2011年9月9日金曜日

馬車文化

 近代以前に、日本に入ってこなかったものをしらべてゆくと、奇妙なことにいくつもぶつかる。
 たとえば、「戦車」などというものが、日本に入っていない。
 「戦車」といっても、第一次世界大戦のときに出現した、あの近代兵器としての「タンク」のことではない。馬に牽(ひ)かせる、戦闘用の乗物、──チャリオットのことである。はっきりいって、「馬車」が近代以前の日本に入っていないのだ。
 人類が馬を家畜にしはじめたのは、きわめて古い。──牛よりは新しいといっても、紀元前四千年代には、イラン、メソポタミア付近の村落址(し)で、家畜化の形跡があり、それから一時、古代遺跡中から姿を消すが、前二千年代には、もう車を牽き、人を乗せて姿を現す。古代インドの世界に中央アジア方面から南下して来たアーリア族や、エジプトに侵入したヒクソス、メソポタミアを武力征服したカッシートなどの諸族は、馬に牽かせた「戦車」を持っていた。 「戦車」はややおくれて東アジアにもあらわれる。

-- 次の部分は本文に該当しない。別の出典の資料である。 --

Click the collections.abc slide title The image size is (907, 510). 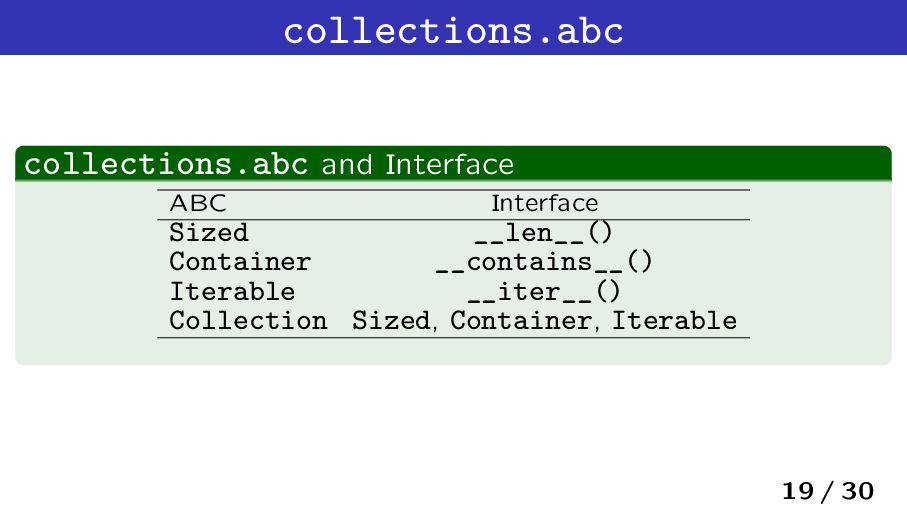(x=453, y=31)
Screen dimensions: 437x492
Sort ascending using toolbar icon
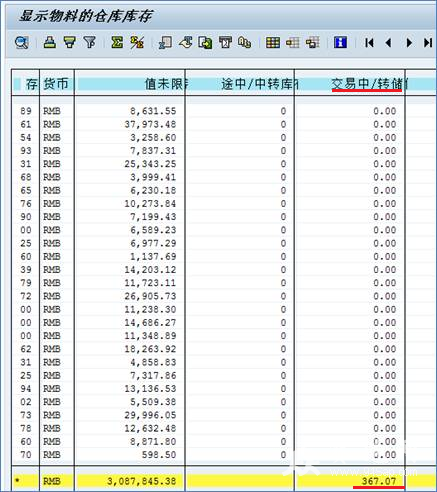[x=50, y=42]
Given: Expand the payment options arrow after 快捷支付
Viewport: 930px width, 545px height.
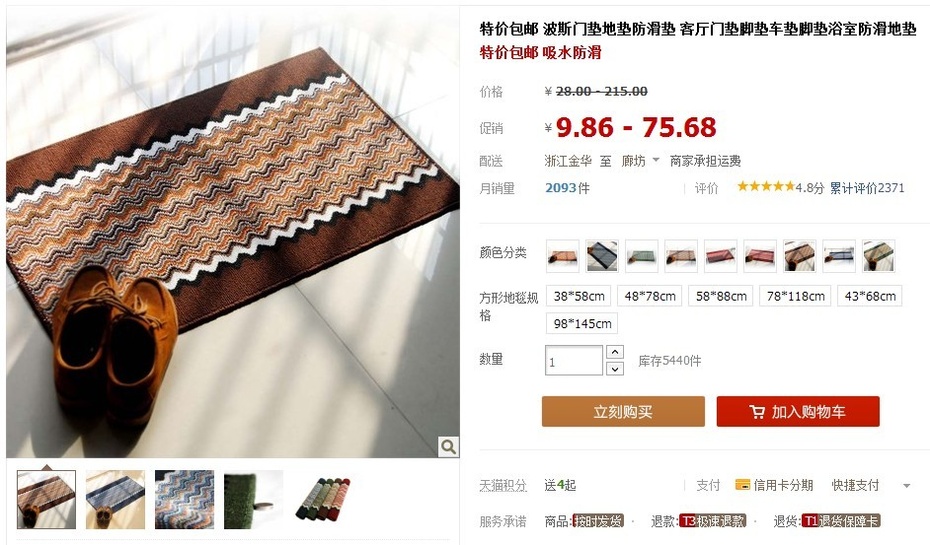Looking at the screenshot, I should pos(906,486).
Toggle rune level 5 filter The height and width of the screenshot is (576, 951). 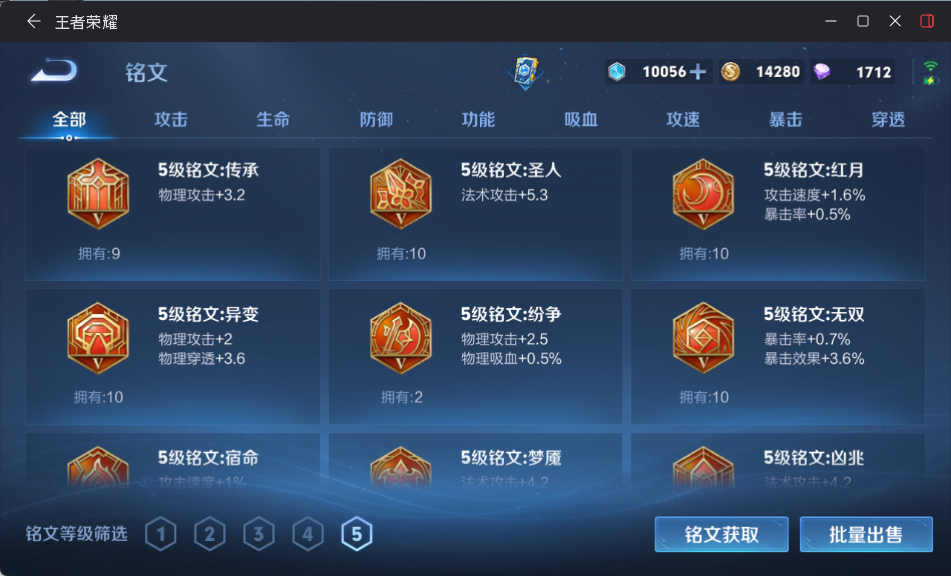coord(357,534)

古代中国の殷墟(いんきょ)の墳墓から出た、多数の馬の骨と戦車は有名である。──おそくとも紀元前一三〇〇年ごろまでに、東アジアには馬に牽かせた戦車が使われるようになっていた。重歩兵と戦車を中心とする軍団は、あぶみの発明によって、前十二世紀ごろから、しだいに機動力に富む騎兵中心にかわっていくが、それにしても、馬車がなくなったわけではなかった。とくにギリシア、ローマは、最後まで戦車を重視した。また、史上何度も文明圏をおびやかし、人類史を書きかえた遊牧民にとって、彼らの家族ぐるみの集団移動のありさまは、「動く都市」とよばれるほどだった。